(FRAGEN ZUM TEXT):
a) Beantworte anhand des Textes über Kurzsichtigkeit:
(i) Wie viele Minuten täglich sind die 14- bis 29-Jährigen im Netz?
(ii) Um wie viel hat sich die Zahl der Brillenträger innerhalb der letzten drei Jahre erhöht?
(iii) Wie lange sollten Kinder laut den Forschern jeden Tag draußen spielen?
b) Gib bitte aus dem Text über Kurzsichtigkeit die Stelle wortgetreu aus, beginnend bei „Wir schauen täglich“ und endend bei „unseren Körper darstellt.“.

(ÜBUNGSTEXT):
:::::

Kurzsichtigkeit: Wegen Smartphone und Co. immer mehr Menschen betroffen

19. Februar 2016 - 16:12 Uhr

Besonders Kinder und Jugendliche sind betroffen

Viereinhalb Stunden – so lange sind die 14- bis 29-Jährigen im Netz. Täglich! Damit ist der Internetkonsum in den letzten drei Jahren um 26 Minuten auf 274 Minuten gestiegen. Am meisten in Mitleidenschaft gezogen werden dadurch die Augen, die Folge: Kurzsichtigkeit.

Der ständige Blick aufs Smartphone ist Schuld

Wir schauen täglich mehrere Stunden auf unsere Smartphones und das ist schlecht für unsere Augen. Vor allem bei Kindern, die noch im Wachstum sind, droht Kurzsichtigkeit, wenn sie zu lange nah vor einem Bildschirm hocken. Nicht umsonst beklagen sich vor allem Kinder und Jugendliche über Kopfschmerzen oder brennende Augen, wenn sie zu lange vor dem Bildschirm hocken. Jetzt belegt eine Studie des Vereins Kuratorium Gutes Sehen (KGS) die Vermutung, dass digitales Sehen eine hohe Belastung für unseren Körper darstellt.

50 Millionen Deutsche sind täglich online – meistens mit dem Smartphone. Innerhalb der letzten drei Jahre hat sich die Zahl der Brillenträger um eine Million erhöht. Über ein Drittel der Jugendlichen in Deutschland leidet unter Kurzsichtigkeit. Und das ist noch nicht alles, die Experten warnen, dass digitales Sehen eine Belastung für den ganzen Körper ist. Muskeln, Wirbelsäule und sogar die Psyche leiden darunter.

Um auch in Zukunft den Durchblick zu behalten, sollten Kinder jeden Tag zwei Stunden draußen spielen. Das bremst die Kurzsichtigkeit aus, sagen die Forscher.

:::::

(QUELLENMATERIAL):
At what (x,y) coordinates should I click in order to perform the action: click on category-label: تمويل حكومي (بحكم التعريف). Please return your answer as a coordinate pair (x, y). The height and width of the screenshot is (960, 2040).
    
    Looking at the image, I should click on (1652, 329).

:::::

(LÖSUNGEN):
a)
(i) 274 Minuten
(ii) Um eine Million
(iii) Zwei Stunden

b)
Wir schauen täglich mehrere Stunden auf unsere Smartphones und das ist schlecht für unsere Augen. Vor allem bei Kindern, die noch im Wachstum sind, droht Kurzsichtigkeit, wenn sie zu lange nah vor einem Bildschirm hocken. Nicht umsonst beklagen sich vor allem Kinder und Jugendliche über Kopfschmerzen oder brennende Augen, wenn sie zu lange vor dem Bildschirm hocken. Jetzt belegt eine Studie des Vereins Kuratorium Gutes Sehen (KGS) die Vermutung, dass digitales Sehen eine hohe Belastung für unseren Körper darstellt.